[Start of section]
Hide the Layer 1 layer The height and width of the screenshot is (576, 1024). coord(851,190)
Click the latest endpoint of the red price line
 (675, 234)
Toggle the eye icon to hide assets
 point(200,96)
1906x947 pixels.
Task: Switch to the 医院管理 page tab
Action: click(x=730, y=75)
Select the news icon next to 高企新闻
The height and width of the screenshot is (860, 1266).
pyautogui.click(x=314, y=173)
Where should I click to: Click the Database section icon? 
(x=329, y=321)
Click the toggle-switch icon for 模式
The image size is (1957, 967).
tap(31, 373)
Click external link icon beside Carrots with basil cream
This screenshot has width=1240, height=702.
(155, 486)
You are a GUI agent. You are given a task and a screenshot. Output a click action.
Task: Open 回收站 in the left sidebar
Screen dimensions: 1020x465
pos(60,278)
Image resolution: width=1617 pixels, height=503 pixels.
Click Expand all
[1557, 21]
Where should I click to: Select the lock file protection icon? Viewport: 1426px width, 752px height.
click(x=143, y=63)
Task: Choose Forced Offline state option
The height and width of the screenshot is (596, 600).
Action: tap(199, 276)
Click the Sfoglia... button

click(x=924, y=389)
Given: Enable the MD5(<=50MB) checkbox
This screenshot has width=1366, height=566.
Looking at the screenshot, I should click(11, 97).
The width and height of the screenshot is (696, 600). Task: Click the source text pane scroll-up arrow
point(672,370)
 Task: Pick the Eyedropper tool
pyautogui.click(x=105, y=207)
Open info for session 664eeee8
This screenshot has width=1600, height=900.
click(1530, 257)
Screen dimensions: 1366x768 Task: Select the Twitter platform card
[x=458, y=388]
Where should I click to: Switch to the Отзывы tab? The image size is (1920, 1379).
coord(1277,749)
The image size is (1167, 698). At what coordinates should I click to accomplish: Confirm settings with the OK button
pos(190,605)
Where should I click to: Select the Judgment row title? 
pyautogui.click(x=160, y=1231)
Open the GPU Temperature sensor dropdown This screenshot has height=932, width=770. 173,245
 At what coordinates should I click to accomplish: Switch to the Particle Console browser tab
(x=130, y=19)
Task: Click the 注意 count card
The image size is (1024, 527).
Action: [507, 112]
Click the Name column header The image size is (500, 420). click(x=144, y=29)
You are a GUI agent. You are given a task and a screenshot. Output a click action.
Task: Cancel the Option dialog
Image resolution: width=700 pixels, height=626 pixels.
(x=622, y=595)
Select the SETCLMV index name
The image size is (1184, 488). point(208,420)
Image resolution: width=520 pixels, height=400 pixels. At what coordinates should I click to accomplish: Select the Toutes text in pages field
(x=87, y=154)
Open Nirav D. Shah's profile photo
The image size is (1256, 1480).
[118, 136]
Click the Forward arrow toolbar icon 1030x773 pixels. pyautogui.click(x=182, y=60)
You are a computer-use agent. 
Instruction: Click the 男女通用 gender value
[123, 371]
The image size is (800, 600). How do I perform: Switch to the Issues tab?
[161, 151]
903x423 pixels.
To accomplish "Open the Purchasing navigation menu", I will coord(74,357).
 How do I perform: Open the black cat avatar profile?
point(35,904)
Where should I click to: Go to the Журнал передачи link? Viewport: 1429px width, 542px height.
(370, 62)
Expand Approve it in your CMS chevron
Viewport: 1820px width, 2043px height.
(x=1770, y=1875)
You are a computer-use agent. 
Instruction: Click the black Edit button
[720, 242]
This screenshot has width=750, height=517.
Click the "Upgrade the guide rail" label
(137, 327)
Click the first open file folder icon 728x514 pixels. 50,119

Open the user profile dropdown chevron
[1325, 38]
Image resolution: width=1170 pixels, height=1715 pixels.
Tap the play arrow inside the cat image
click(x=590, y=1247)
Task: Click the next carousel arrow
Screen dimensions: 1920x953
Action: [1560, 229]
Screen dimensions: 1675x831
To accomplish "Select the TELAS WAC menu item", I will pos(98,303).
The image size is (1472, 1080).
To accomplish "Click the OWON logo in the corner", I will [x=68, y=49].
[End of section]
Taking the listing above as a whole, state how many of its lines hold the string "will". No other output is permitted.

Solution for this task >>
3